By default, metaminer connects to a local AI server at `http://localhost:5001/api/v1`. You can customize this using environment variables or command-line options:

#### Environment Variables

```bash
# API Configuration
export OPENAI_API_KEY=your-api-key
export METAMINER_BASE_URL=http://your-api-server.com/api/v1
export METAMINER_MODEL=gpt-4
export METAMINER_TIMEOUT=60
export METAMINER_MAX_RETRIES=5

# Logging Configuration
export METAMINER_LOG_LEVEL=DEBUG
```

#### Command Line

```bash
metaminer questions.txt documents/ --base-url http://your-api-server.com/api/v1
```

#### Python

```python
from metaminer import Inquiry, Config

# Using configuration
config = Config()
inquiry = Inquiry.from_file("questions.txt", base_url="http://your-api-server.com/api/v1")

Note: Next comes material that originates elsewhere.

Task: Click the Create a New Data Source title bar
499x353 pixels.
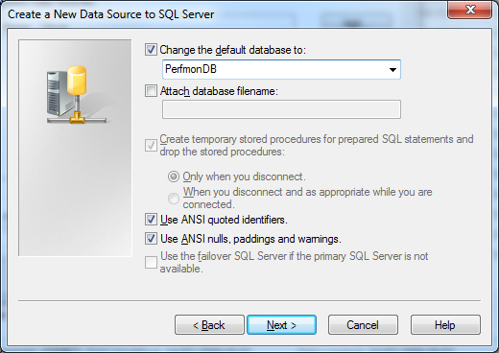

# Or set environment variables before creating Inquiry
import os
os.environ["METAMINER_BASE_URL"] = "http://your-api-server.com/api/v1"
inquiry = Inquiry.from_file("questions.txt")
```

### Configuration Defaults

- **Base URL**: `http://localhost:5001/api/v1`
- **Model**: `gpt-3.5-turbo`
- **Timeout**: 30 seconds
- **Max Retries**: 3
- **Log Level**: INFO
- **Max File Size**: 50MB

## Output Format

Results include the extracted information plus metadata:

```csv
author,pub_date,page_count,_document_path,_document_name
"John Doe","2023-01-15",25,"/path/to/doc1.pdf","doc1.pdf"
"Jane Smith","2023-02-20",18,"/path/to/doc2.pdf","doc2.pdf"
```

## Examples

### Research Paper Analysis
```txt
# questions.txt
Who are the authors?
What is the title?
What journal was this published in?
What is the publication year?
What is the main research question?
What methodology was used?
```

### Invoice Processing
```csv
question,field_name,data_type
"What is the invoice number?",invoice_number,str
"What is the total amount?",total_amount,float
"What is the invoice date?",invoice_date,date
"Who is the vendor?",vendor_name,str
"What is the due date?",due_date,date
```

### Legal Document Review
```txt
What type of document is this?
Who are the parties involved?
What is the effective date?
What is the termination date?
What are the key obligations?
```

## Development

### Running Tests
```bash
pip install -e ".[dev]"
pytest
```

### Project Structure
```
metaminer/
├── __init__.py          # Main exports
├── inquiry.py           # Core Inquiry class
├── document_reader.py   # Document text extraction
├── question_parser.py   # Question file parsing
├── schema_builder.py    # Pydantic schema generation
├── extractor.py         # Metadata extraction utilities
├── config.py           # Configuration management
├── cli.py              # Command-line interface
└── __main__.py         # Module entry point
```

## License

MIT License - see LICENSE file for details.

## Contributing

Contributions are welcome! Please feel free to submit a Pull Request.